Given text:
Do you mean "pos.x + right" in that last line?

> integer isInsideBox(vector bbox1, vector bbox2, vector bbox3, vector bbox4)
> {
>    vector P = llDectectedPos(0);
>    vector A1 = <bbox1.x,bbox2.y,bbox1.z>;
>    vector B1 = <bbox2.x,bbox2.y,bbox1.z>;
>    vector C1 = <bbox2.x,bbox1.y,bbox1.z>;
>    vector D1 = <bbox1.x,bbox1.y,bbox1.z>;
 >    vector A2 = <bbox3.x,bbox4.y,bbox3.z>;
 >    vector B2 = <bbox4.x,bbox4.y,bbox3.z>;
 >    vector C2 = <bbox4.x,bbox3.y,bbox3.z>;
 >    vector D2 = <bbox3.x,bbox3.y,bbox3.z>;

If you substitute in your values for bbox1-4 from above you get the 
following (I left out the pos.x,pos.y,pos.z):

A1 = <-left  , boxlen , -bottom>
B1 = < right , boxlen , -bottom>
C1 = < right , boxlen , -bottom>
D1 = <-left  , boxlen , -bottom>

A2 = <-left  , boxlen+length , -bottom>
B2 = < right , boxlen+length , -bottom>
C2 = < right , boxlen+length , -bottom>
D2 = <-left  , boxlen+length , -bottom>

Is this really what you are expecting?

(Rows of pointing data)
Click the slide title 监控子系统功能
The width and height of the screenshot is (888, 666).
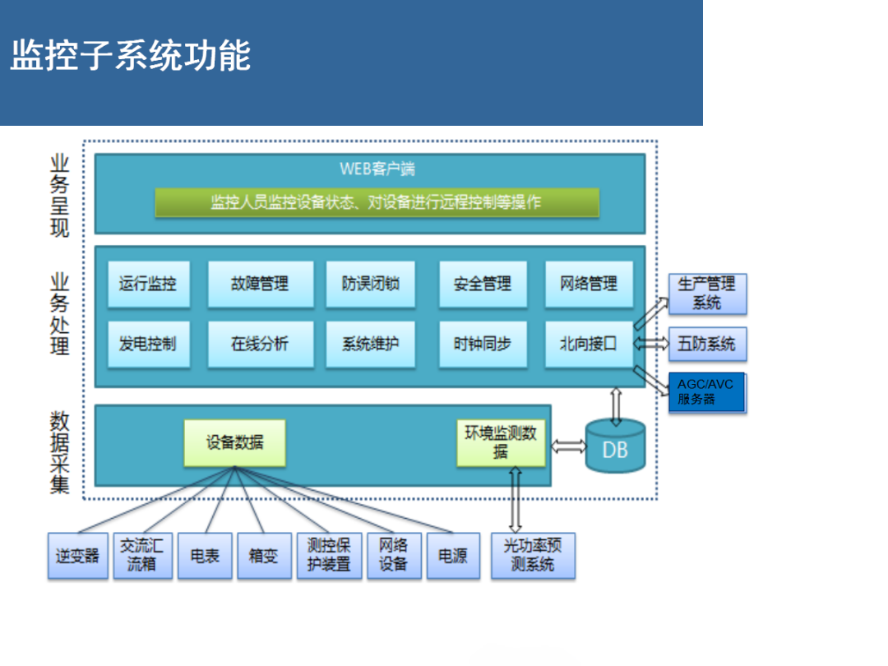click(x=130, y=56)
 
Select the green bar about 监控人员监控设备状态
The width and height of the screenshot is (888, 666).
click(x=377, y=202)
* * *
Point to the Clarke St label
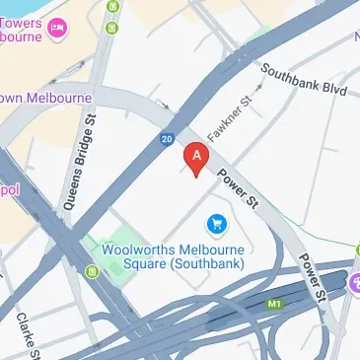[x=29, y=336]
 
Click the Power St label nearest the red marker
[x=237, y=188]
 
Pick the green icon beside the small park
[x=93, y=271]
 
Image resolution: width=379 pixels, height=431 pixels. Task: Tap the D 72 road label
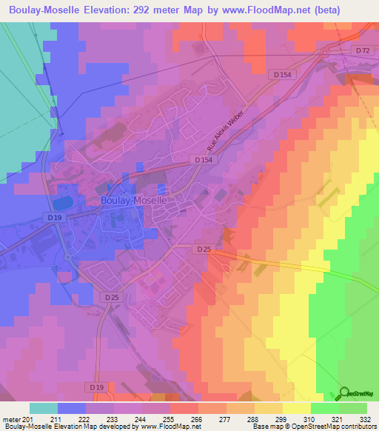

Task brief:
Answer these questions about the forum post above:
(a) What expression does the poster ask whether the other writer meant in that last line?
(b) Which values did the poster leave out when substituting for bbox1-4?
(c) What is the middle value of A2 after substitution?

Task solution:
(a) "pos.x + right"
(b) pos.x, pos.y and pos.z
(c) boxlen+length